## [PROBLEM STATEMENT]
Return all the entries exactly. No pictures.

## [SUPPLIED MATERIAL]
▬▬▬

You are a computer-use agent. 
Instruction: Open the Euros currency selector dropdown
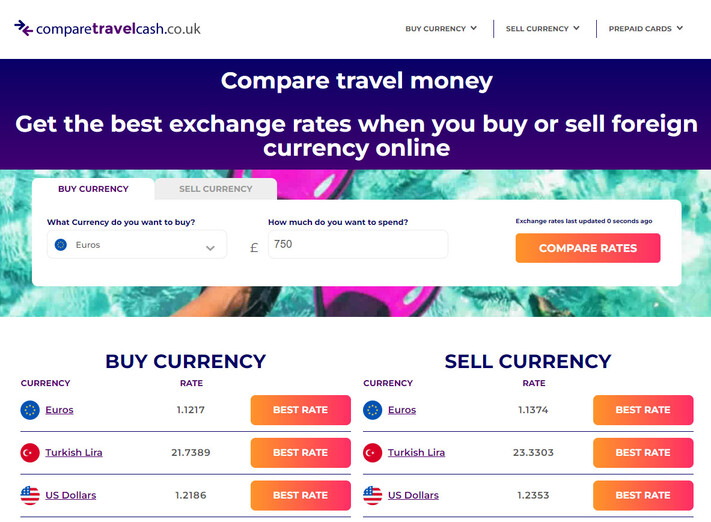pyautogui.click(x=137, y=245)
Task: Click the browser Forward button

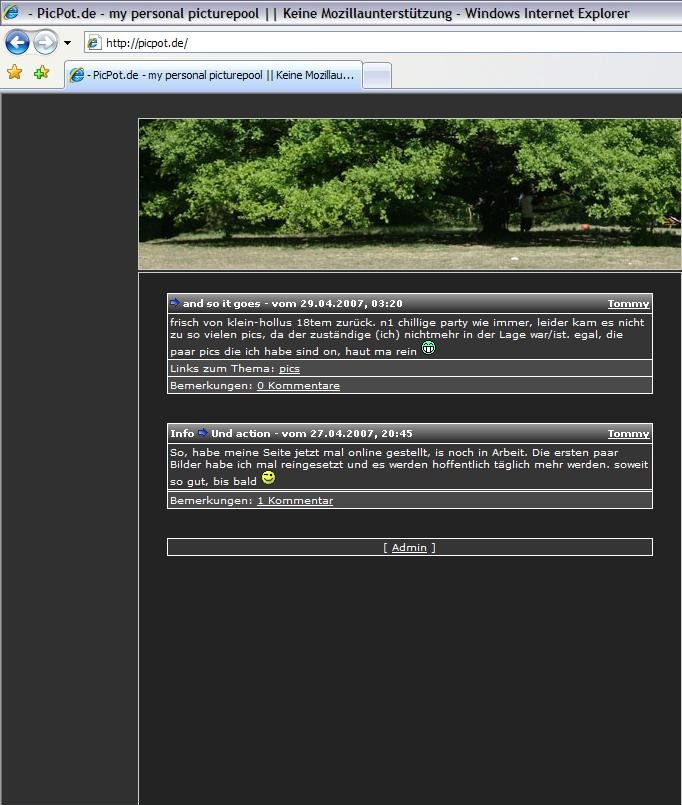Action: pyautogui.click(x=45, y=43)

▬▬▬

## [TASK SOLUTION]
You are a computer-use agent. 
Instruction: Open the Euros currency selector dropdown
pyautogui.click(x=137, y=245)
Task: Click the browser Forward button

Action: pyautogui.click(x=45, y=43)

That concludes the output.